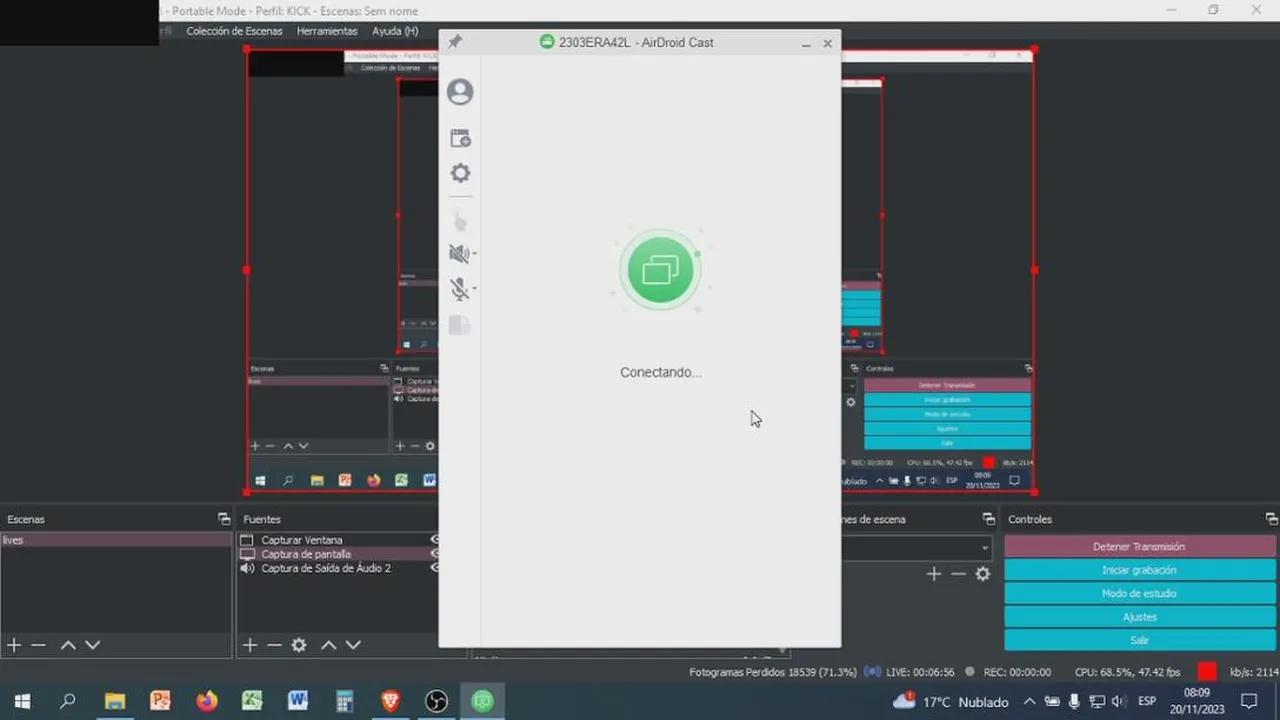The height and width of the screenshot is (720, 1280).
Task: Click the Detener Transmisión button
Action: (1139, 547)
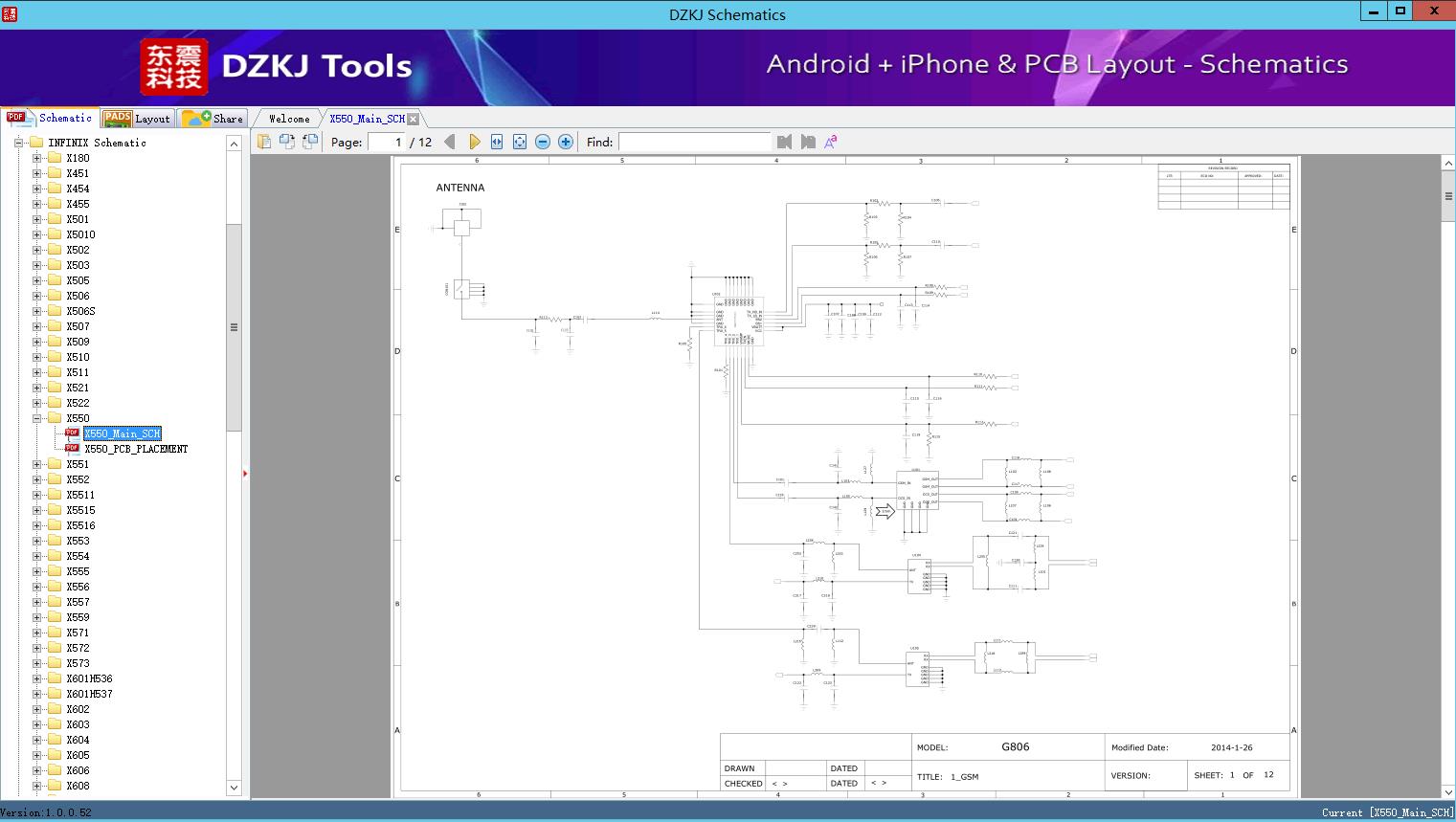Viewport: 1456px width, 822px height.
Task: Click the match case find icon
Action: [831, 142]
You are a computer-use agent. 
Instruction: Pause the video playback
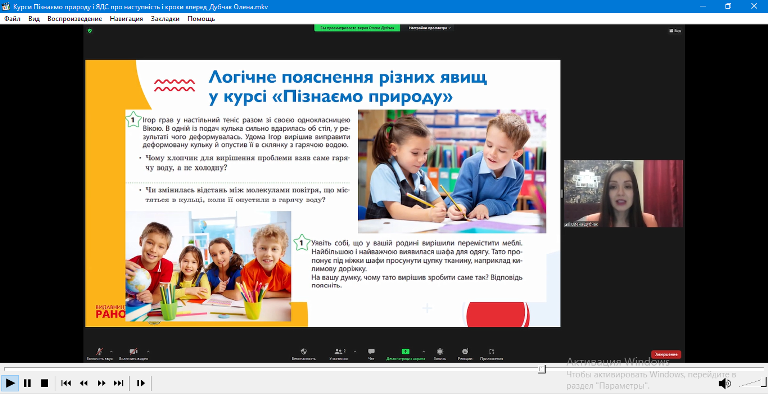(27, 383)
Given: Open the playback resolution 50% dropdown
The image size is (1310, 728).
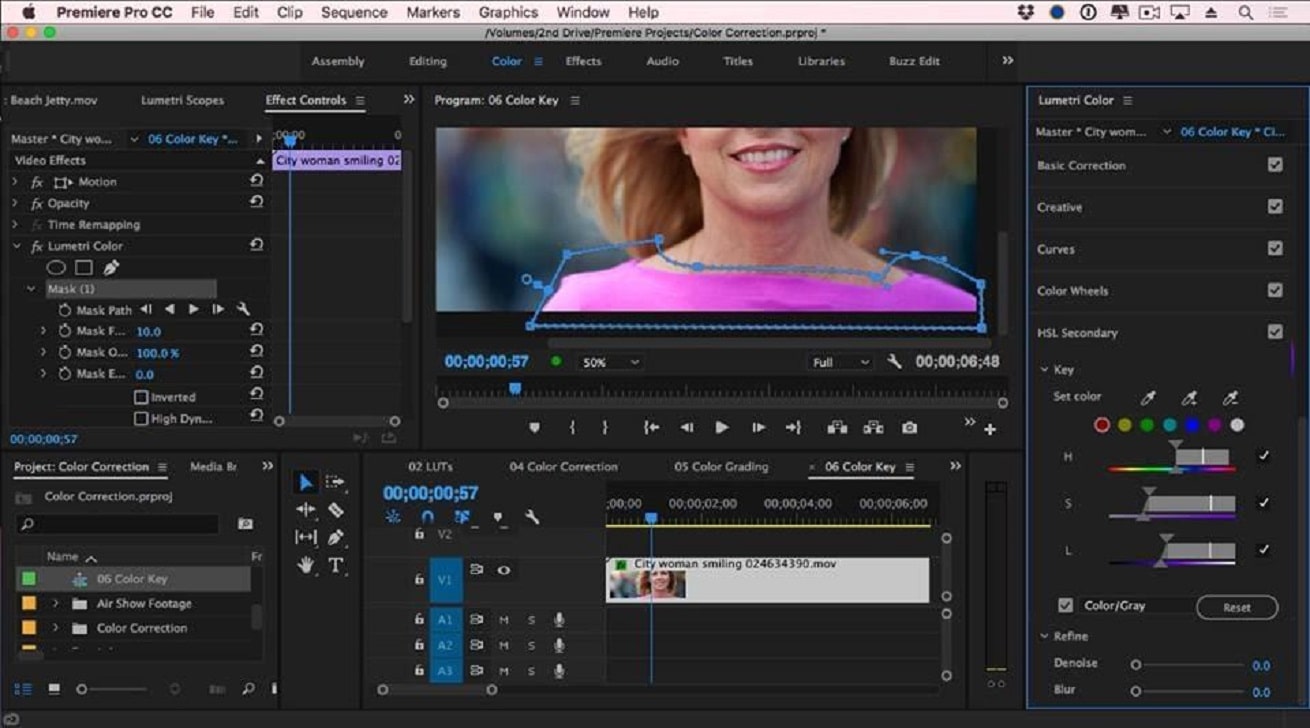Looking at the screenshot, I should point(605,362).
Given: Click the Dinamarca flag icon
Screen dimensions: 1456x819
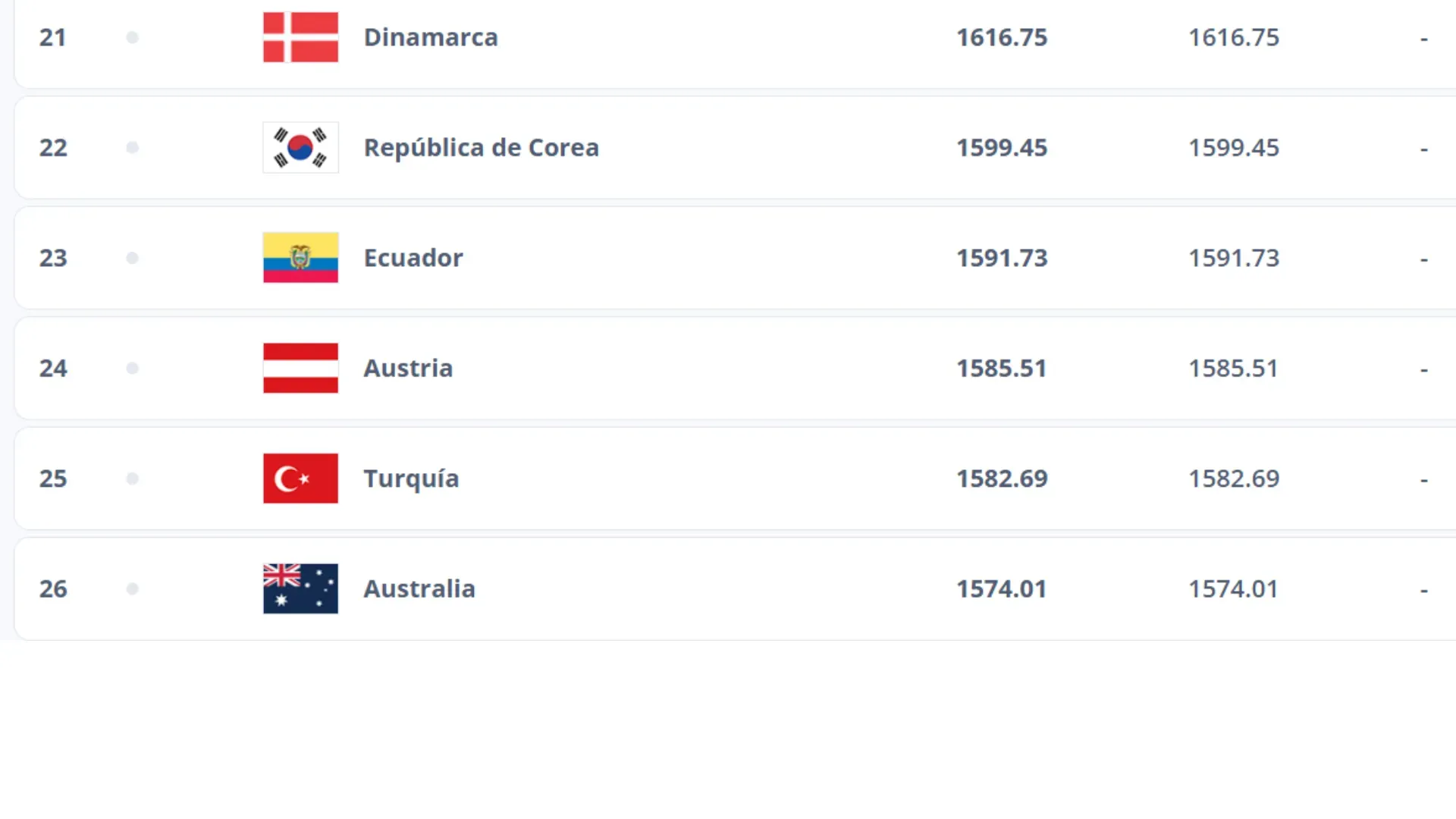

ACTIVITY
Leave every picture out and write out exactly the lines from the line with "You are a computer-use agent." through the last line of the material.

EXERCISE RESULT
You are a computer-use agent. 
Instruction: Pause the video playback
(27, 383)
Given: Open the playback resolution 50% dropdown
The image size is (1310, 728).
Looking at the screenshot, I should point(605,362).
Given: Click the Dinamarca flag icon
Screen dimensions: 1456x819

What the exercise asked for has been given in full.